● **EXERCISE AIM**: Copy each of the items below word for word, with no changes.

[STUDY MATERIAL Boundary: Start]

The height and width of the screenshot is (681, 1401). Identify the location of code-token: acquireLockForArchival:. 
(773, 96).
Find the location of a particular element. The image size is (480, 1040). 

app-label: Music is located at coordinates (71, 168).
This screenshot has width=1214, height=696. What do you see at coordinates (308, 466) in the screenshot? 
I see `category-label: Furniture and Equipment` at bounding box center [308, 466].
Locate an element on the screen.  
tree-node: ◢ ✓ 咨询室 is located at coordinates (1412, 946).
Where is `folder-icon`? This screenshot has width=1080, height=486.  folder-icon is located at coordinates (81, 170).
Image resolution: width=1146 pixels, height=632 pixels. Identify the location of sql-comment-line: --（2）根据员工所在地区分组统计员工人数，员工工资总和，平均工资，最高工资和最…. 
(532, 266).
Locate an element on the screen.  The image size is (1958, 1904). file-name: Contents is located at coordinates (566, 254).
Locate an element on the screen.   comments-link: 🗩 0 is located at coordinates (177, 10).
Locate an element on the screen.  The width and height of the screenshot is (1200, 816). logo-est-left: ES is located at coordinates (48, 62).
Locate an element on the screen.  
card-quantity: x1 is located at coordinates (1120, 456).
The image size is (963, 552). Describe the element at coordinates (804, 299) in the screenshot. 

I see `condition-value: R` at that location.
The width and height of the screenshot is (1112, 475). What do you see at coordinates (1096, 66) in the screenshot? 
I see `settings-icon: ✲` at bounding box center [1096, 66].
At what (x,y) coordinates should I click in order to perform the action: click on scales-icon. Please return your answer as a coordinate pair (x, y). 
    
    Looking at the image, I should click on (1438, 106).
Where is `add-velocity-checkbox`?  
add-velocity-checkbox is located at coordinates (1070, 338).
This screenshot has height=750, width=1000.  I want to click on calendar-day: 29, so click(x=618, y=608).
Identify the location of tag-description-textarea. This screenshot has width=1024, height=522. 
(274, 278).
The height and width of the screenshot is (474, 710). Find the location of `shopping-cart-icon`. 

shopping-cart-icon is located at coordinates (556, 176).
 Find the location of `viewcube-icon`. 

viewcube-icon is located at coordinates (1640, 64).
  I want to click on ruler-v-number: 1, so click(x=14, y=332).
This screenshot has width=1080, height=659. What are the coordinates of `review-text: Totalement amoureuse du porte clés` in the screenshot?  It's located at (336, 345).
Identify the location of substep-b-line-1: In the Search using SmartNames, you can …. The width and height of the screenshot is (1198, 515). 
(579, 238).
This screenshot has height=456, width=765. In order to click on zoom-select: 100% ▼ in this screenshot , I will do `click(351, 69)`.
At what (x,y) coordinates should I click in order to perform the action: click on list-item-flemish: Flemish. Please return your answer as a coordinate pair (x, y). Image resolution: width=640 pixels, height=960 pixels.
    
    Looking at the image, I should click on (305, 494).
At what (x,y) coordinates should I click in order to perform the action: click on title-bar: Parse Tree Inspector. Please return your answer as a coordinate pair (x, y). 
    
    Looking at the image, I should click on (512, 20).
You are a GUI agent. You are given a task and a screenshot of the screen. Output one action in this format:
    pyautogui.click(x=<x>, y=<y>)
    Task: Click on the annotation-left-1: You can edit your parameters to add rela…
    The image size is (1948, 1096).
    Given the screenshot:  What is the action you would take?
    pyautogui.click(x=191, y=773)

[STUDY MATERIAL Boundary: End]

● **ANSWER SPACE**:
The height and width of the screenshot is (681, 1401). Identify the location of code-token: acquireLockForArchival:. 
(773, 96).
Find the location of a particular element. The image size is (480, 1040). 

app-label: Music is located at coordinates (71, 168).
This screenshot has width=1214, height=696. What do you see at coordinates (308, 466) in the screenshot? 
I see `category-label: Furniture and Equipment` at bounding box center [308, 466].
Locate an element on the screen.  
tree-node: ◢ ✓ 咨询室 is located at coordinates (1412, 946).
Where is `folder-icon`? This screenshot has width=1080, height=486.  folder-icon is located at coordinates (81, 170).
Image resolution: width=1146 pixels, height=632 pixels. Identify the location of sql-comment-line: --（2）根据员工所在地区分组统计员工人数，员工工资总和，平均工资，最高工资和最…. 
(532, 266).
Locate an element on the screen.  The image size is (1958, 1904). file-name: Contents is located at coordinates (566, 254).
Locate an element on the screen.   comments-link: 🗩 0 is located at coordinates (177, 10).
Locate an element on the screen.  The width and height of the screenshot is (1200, 816). logo-est-left: ES is located at coordinates (48, 62).
Locate an element on the screen.  
card-quantity: x1 is located at coordinates (1120, 456).
The image size is (963, 552). Describe the element at coordinates (804, 299) in the screenshot. 

I see `condition-value: R` at that location.
The width and height of the screenshot is (1112, 475). What do you see at coordinates (1096, 66) in the screenshot? 
I see `settings-icon: ✲` at bounding box center [1096, 66].
At what (x,y) coordinates should I click in order to perform the action: click on scales-icon. Please return your answer as a coordinate pair (x, y). 
    
    Looking at the image, I should click on (1438, 106).
Where is `add-velocity-checkbox`?  
add-velocity-checkbox is located at coordinates (1070, 338).
This screenshot has height=750, width=1000.  I want to click on calendar-day: 29, so click(x=618, y=608).
Identify the location of tag-description-textarea. This screenshot has width=1024, height=522. 
(274, 278).
The height and width of the screenshot is (474, 710). Find the location of `shopping-cart-icon`. 

shopping-cart-icon is located at coordinates (556, 176).
 Find the location of `viewcube-icon`. 

viewcube-icon is located at coordinates (1640, 64).
  I want to click on ruler-v-number: 1, so click(x=14, y=332).
This screenshot has width=1080, height=659. What are the coordinates of `review-text: Totalement amoureuse du porte clés` in the screenshot?  It's located at (336, 345).
Identify the location of substep-b-line-1: In the Search using SmartNames, you can …. The width and height of the screenshot is (1198, 515). 
(579, 238).
This screenshot has height=456, width=765. In order to click on zoom-select: 100% ▼ in this screenshot , I will do `click(351, 69)`.
At what (x,y) coordinates should I click in order to perform the action: click on list-item-flemish: Flemish. Please return your answer as a coordinate pair (x, y). Image resolution: width=640 pixels, height=960 pixels.
    
    Looking at the image, I should click on (305, 494).
At what (x,y) coordinates should I click in order to perform the action: click on title-bar: Parse Tree Inspector. Please return your answer as a coordinate pair (x, y). 
    
    Looking at the image, I should click on (512, 20).
You are a GUI agent. You are given a task and a screenshot of the screen. Output one action in this format:
    pyautogui.click(x=<x>, y=<y>)
    Task: Click on the annotation-left-1: You can edit your parameters to add rela…
    The image size is (1948, 1096).
    Given the screenshot:  What is the action you would take?
    pyautogui.click(x=191, y=773)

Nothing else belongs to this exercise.